WHAT IS NEEDED >>
Print the lines from the one containing "1518x784 pixels." through the end of the records, word for word, and leave out the pictures.
--- Start SUPPLIED RECORDS ---
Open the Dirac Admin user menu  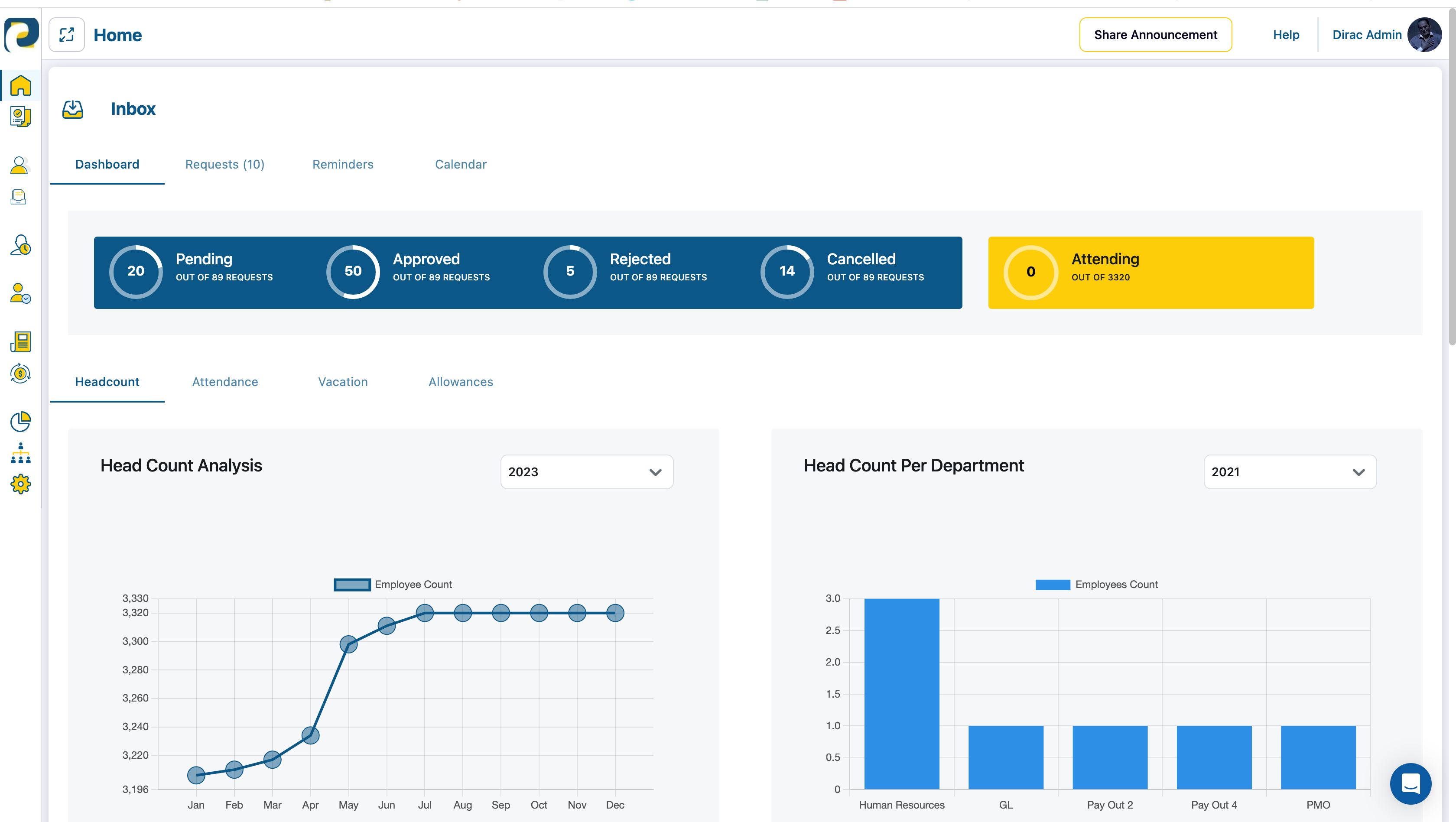coord(1386,35)
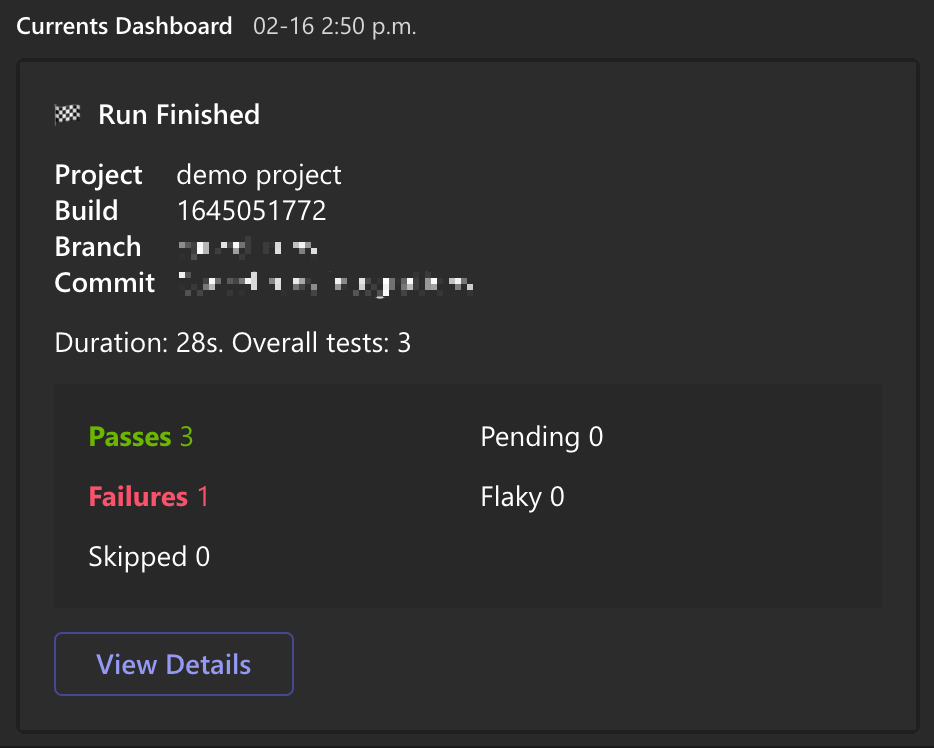Click build number 1645051772
The width and height of the screenshot is (934, 748).
(x=251, y=211)
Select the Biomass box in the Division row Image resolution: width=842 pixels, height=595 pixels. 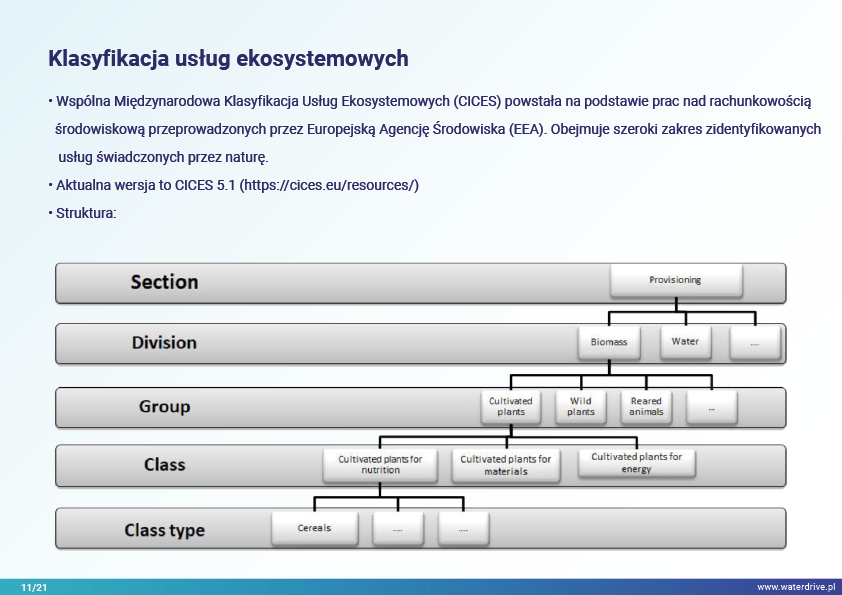pos(608,342)
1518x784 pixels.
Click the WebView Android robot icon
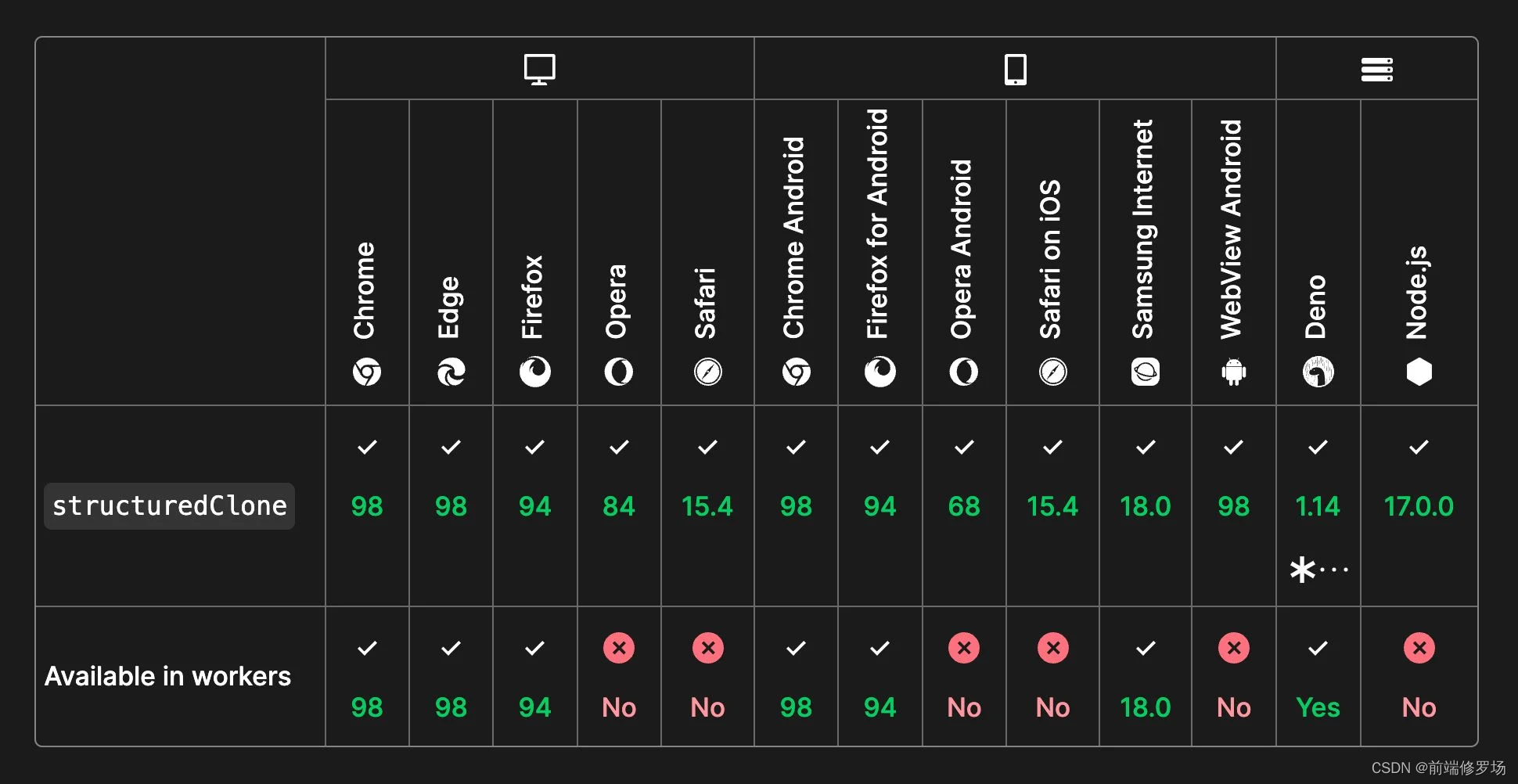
--- End SUPPLIED RECORDS ---
EXERCISE ANSWER >>
1518x784 pixels.
Click the WebView Android robot icon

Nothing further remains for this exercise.